** Start of ENTRIES SUPPLIED **

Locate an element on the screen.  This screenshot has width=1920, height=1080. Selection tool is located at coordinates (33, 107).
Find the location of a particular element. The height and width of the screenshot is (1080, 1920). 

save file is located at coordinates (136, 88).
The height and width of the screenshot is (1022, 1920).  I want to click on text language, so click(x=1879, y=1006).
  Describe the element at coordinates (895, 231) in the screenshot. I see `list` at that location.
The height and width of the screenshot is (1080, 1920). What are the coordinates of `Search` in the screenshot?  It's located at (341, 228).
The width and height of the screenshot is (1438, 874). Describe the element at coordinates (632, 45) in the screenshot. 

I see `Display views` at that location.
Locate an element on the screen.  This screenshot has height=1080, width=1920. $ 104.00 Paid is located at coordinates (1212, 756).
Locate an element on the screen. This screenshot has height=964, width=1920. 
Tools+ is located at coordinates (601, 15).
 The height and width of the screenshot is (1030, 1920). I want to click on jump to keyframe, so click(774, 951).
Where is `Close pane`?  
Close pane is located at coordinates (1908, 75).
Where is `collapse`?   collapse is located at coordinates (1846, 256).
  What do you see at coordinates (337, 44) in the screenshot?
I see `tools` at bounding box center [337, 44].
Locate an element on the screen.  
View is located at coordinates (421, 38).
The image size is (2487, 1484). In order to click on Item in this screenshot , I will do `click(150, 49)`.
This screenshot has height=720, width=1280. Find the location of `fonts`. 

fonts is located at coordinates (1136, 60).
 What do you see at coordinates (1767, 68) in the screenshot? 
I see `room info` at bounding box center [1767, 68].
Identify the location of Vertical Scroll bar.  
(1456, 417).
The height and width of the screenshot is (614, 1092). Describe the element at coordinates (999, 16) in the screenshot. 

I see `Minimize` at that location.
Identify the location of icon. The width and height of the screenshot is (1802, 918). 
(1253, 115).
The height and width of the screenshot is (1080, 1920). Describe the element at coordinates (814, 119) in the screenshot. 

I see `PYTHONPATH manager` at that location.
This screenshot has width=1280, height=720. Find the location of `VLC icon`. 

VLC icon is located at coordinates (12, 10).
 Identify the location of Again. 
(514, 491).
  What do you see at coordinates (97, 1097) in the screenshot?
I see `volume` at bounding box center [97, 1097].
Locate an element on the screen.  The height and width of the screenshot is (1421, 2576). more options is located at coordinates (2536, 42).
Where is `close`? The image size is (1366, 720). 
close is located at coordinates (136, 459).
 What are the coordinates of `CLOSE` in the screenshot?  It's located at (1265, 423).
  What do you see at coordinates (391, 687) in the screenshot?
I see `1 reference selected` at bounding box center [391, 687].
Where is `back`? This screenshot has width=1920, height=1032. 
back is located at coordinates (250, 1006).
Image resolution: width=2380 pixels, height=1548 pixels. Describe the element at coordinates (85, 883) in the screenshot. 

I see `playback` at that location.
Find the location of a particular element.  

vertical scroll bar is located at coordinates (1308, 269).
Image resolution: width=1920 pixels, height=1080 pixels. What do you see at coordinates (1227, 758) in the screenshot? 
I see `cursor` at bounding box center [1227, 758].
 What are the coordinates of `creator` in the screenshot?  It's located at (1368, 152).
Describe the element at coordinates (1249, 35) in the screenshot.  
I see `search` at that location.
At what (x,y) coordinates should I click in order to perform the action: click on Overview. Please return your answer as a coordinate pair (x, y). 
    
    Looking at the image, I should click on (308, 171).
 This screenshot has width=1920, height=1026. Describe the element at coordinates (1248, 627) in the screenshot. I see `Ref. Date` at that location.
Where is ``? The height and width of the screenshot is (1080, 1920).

** End of ENTRIES SUPPLIED **

- _TASK_:
Put the portion of the data above that opens with the line containing "Image resolution: width=2380" and closes with the line containing "vertical scroll bar is", both lines included, into a numbered list, omitting any blank lines.

- _REPLY_:
1. Image resolution: width=2380 pixels, height=1548 pixels. Describe the element at coordinates (85, 883) in the screenshot. 
2. I see `playback` at that location.
3. Find the location of a particular element.  
4. vertical scroll bar is located at coordinates (1308, 269).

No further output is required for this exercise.